Many houseplants benefit from a summer spent outdoors. Keep them in relatively shady spots and water frequently.
New trees and shrubs need frequent water. Place about three inches of mulch around them, leaving about an inch of air space around the stems or trunks. Annuals and most vegetables, on the other hand, need warm soils, so put off mulching them until late June.
Leave lawn clippings on the lawn. They fertilize the grass. If your mower is leaving unsightly rows and clumps, you are waiting too long between mowings. Remove only about an inch of grass at a time. Raise the height of the mower blade as we enter hotter, drier weather.
Check evergreens for sawflies, yellow-green caterpillar-like larvae with voracious appetites. They seldom kill a tree but can impair health and vigor. For good control they must be treated when about 1/3 inch long.
Now is the best time to prune lilacs. They will soon set the buds for next year's flowers.
You may want to start out by getting your soil tested through the University of Minnesota extension office. Most herbs prefer well-drained soil with a pH of 6.0-7.5. Do not plant your herbs in soils with a high nutrient content because rich soil may harm the herb's quality.

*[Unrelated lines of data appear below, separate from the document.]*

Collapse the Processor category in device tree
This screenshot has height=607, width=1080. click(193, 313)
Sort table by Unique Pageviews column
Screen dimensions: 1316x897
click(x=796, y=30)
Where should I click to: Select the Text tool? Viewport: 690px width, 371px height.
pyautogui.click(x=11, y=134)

In addition, most herbs need a minimum of six hours of sunlight and all-day sun is better, so place your herb garden where it gets enough sun exposure. More intense light will develop more oils within the foliage, which will in turn develop stronger fragrances and seasonings.
There are two plant families in which many of the common herbs grown in Minnesota fall into. Basil, oregano, marjoram, rosemary, thyme, sage, summer savory and the various mints are in the mint family. These herbs are all grown for their aromatic leaves. Dill, parsley, cilantro, fennel, and chervil are in the carrot family and are grown for foliage and some for seeds. Some other popular culinary herbs that come from different plant families are chives and tarragon.

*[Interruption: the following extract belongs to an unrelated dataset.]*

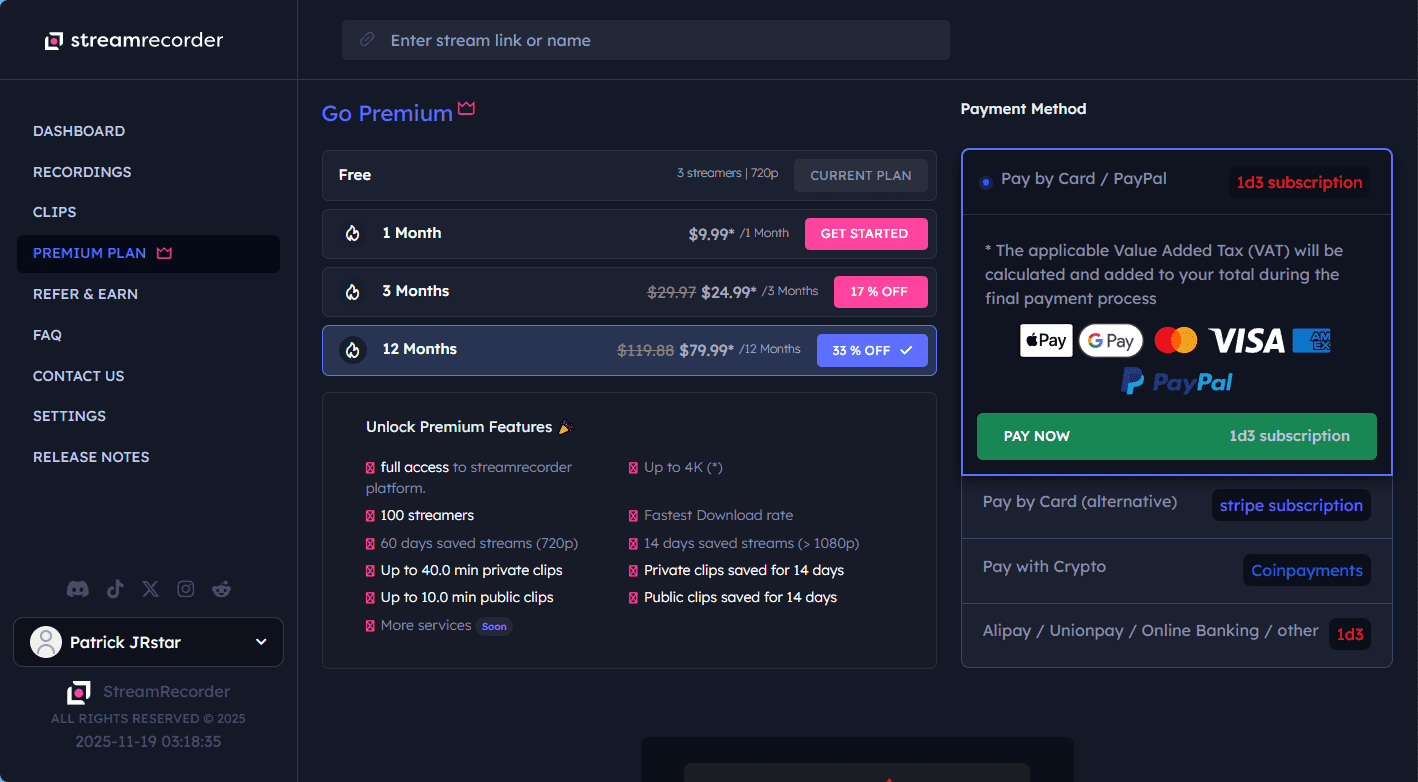Click GET STARTED for the 1 Month plan
The image size is (1418, 782).
click(865, 234)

After your herbs are planted, water your herb garden thoroughly and deeply once a week. If you are growing herbs in containers you will need to water them more frequently. Use fertilizer sparingly. Apply a 5-10-5 fertilizer at the rate of three ounces every 10 feet of row once during the growing season. For herbs in containers use a liquid fertilizer at half-strength once every three to four weeks.
You may harvest your culinary herbs throughout the growing season by snipping leaves and sprigs as needed. Mid-morning hours are the best time to pick herbs because the oil content is highest. Many herbs will have the best flavor if you harvest them just before they flower. If you let annual herbs flower, the flavor of the herb will decline and it will be the plant's demise.
Dear master gardener: Why do my hostas get holes in them?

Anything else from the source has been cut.